— WORK REQUEST —
Print exactly the first lines of the records. Stop after the line containing "Click the circular reset arrow icon", and leave every picture out.

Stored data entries

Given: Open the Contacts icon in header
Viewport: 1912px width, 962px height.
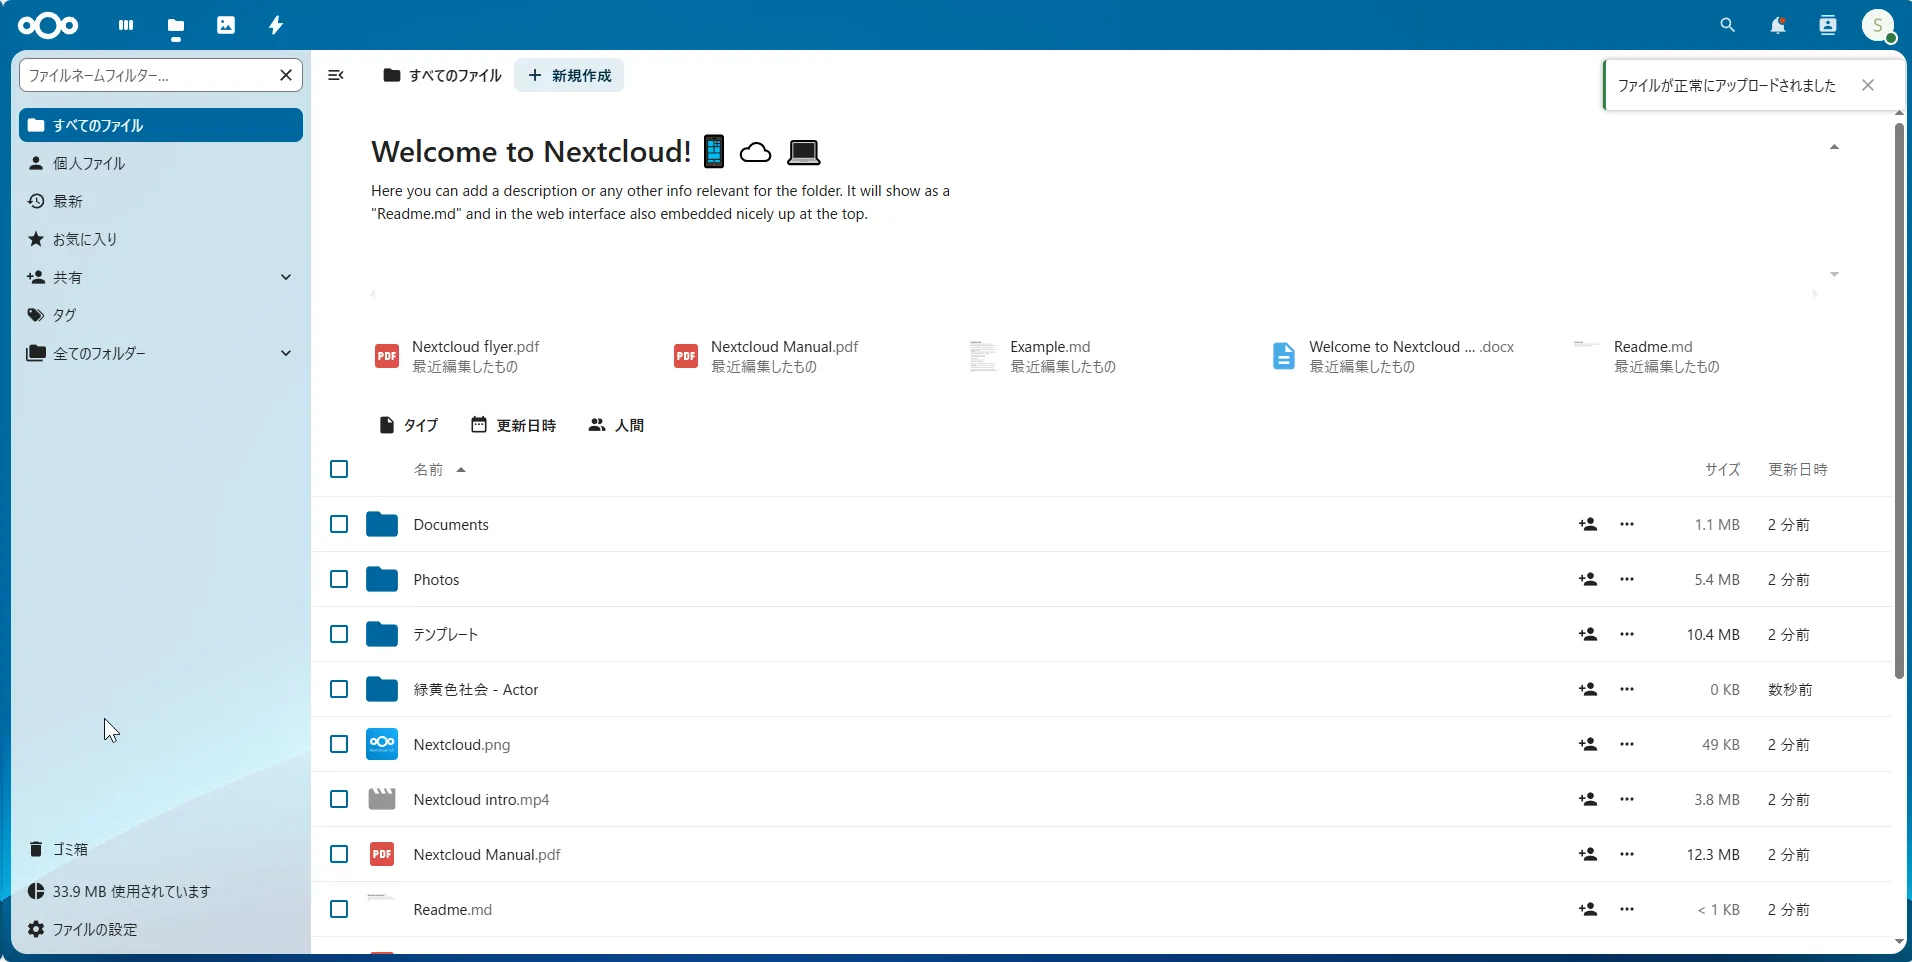Looking at the screenshot, I should 1828,25.
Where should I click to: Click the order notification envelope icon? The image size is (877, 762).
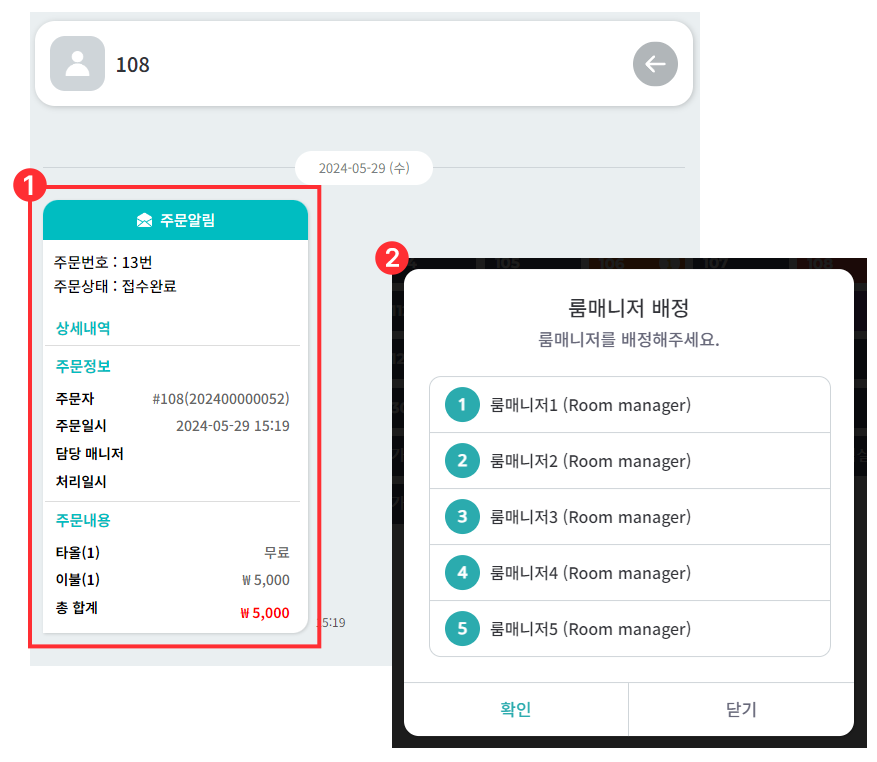tap(145, 220)
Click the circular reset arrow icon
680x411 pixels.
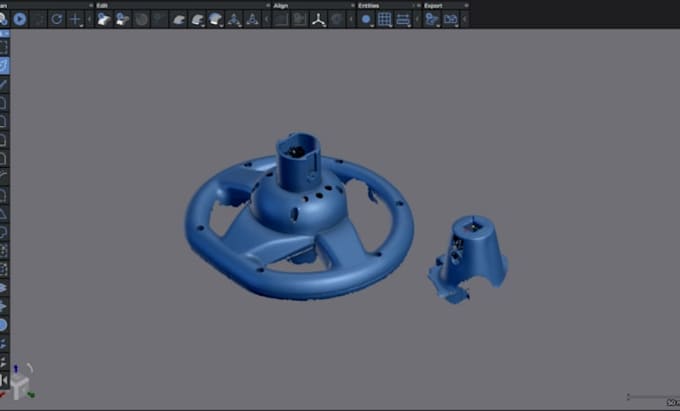[x=56, y=19]
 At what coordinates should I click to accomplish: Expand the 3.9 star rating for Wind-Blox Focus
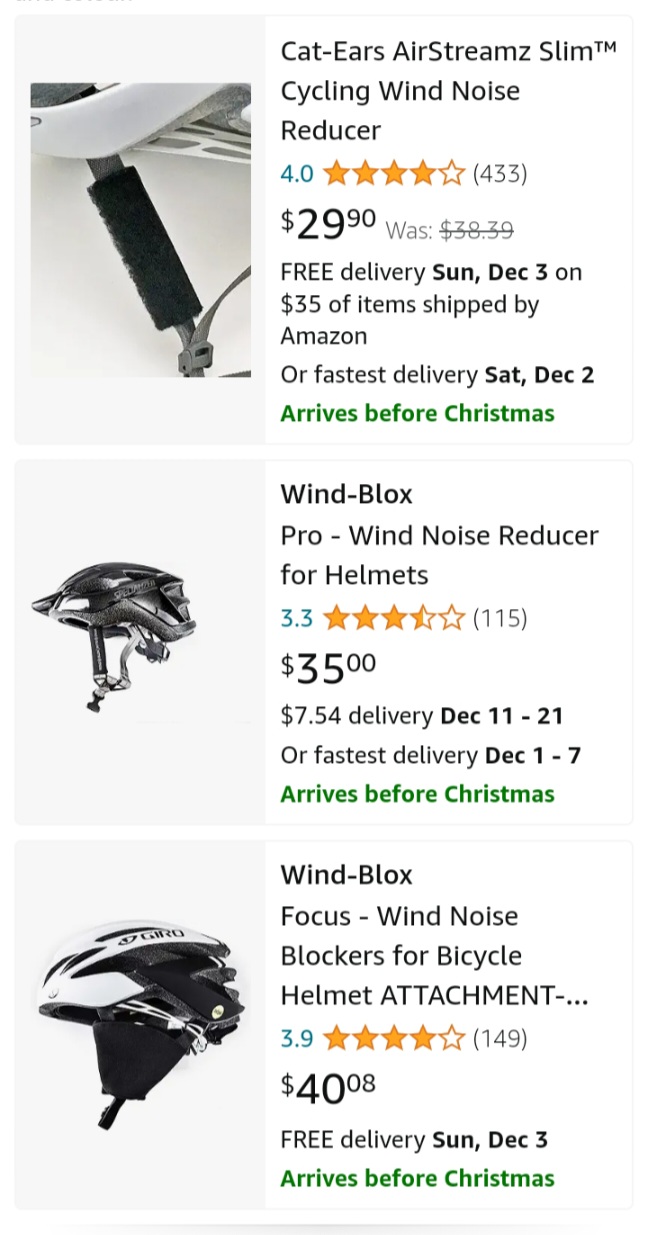click(x=297, y=1038)
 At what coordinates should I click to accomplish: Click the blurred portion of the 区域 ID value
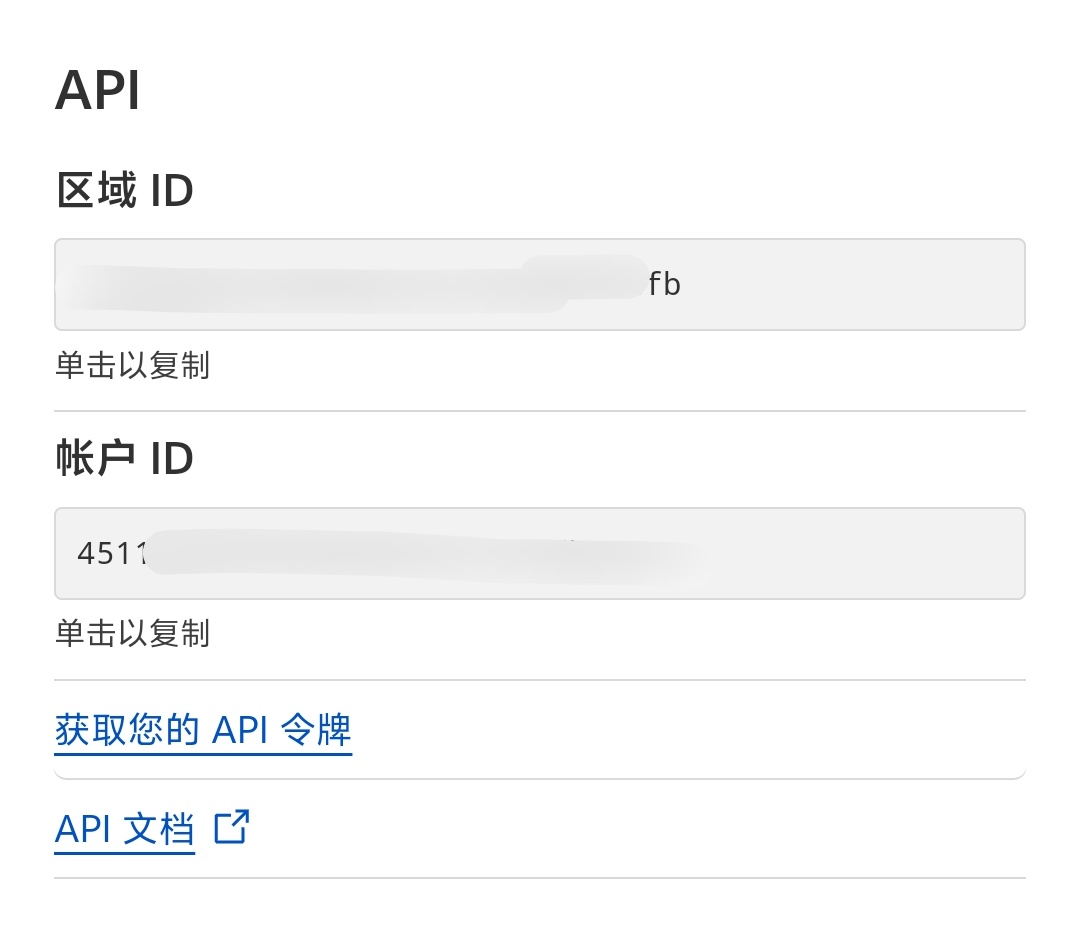point(350,285)
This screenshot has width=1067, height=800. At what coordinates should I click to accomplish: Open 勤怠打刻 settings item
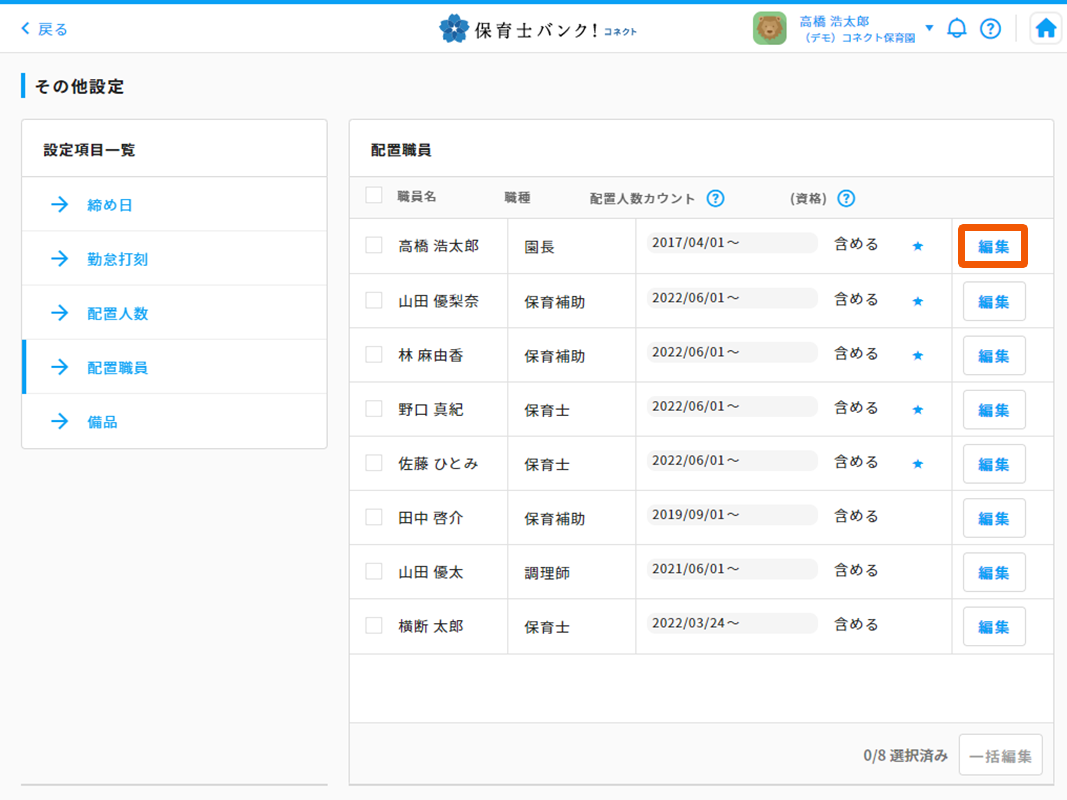tap(117, 259)
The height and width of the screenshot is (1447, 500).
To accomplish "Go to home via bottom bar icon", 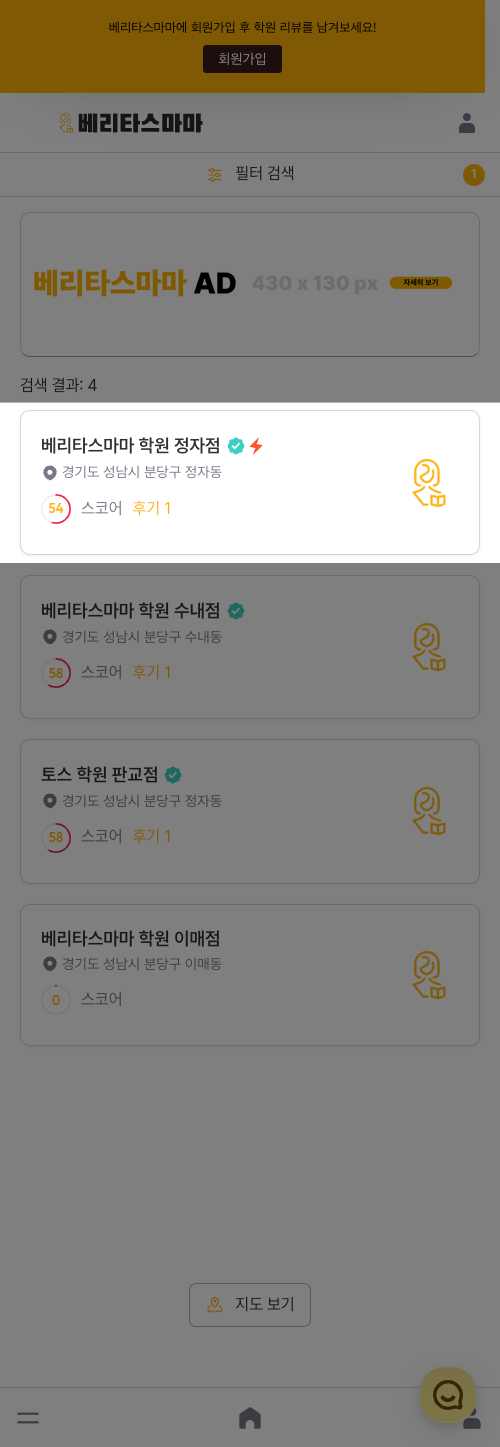I will click(250, 1418).
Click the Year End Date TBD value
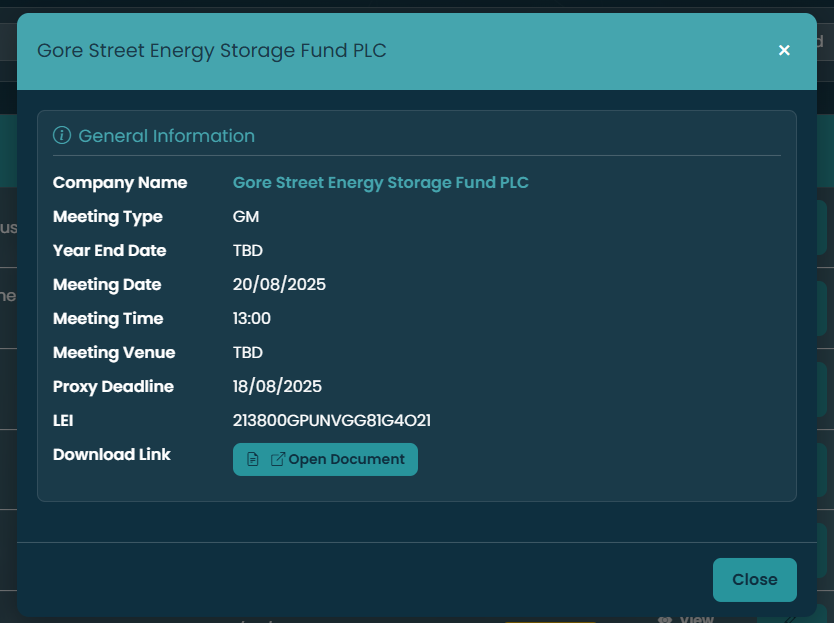Viewport: 834px width, 623px height. point(247,250)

— ANSWER —
Given: Open the Contacts icon in header
Viewport: 1912px width, 962px height.
Looking at the screenshot, I should 1828,25.
Where should I click to: Click the order notification envelope icon? The image size is (877, 762).
tap(145, 220)
Click the circular reset arrow icon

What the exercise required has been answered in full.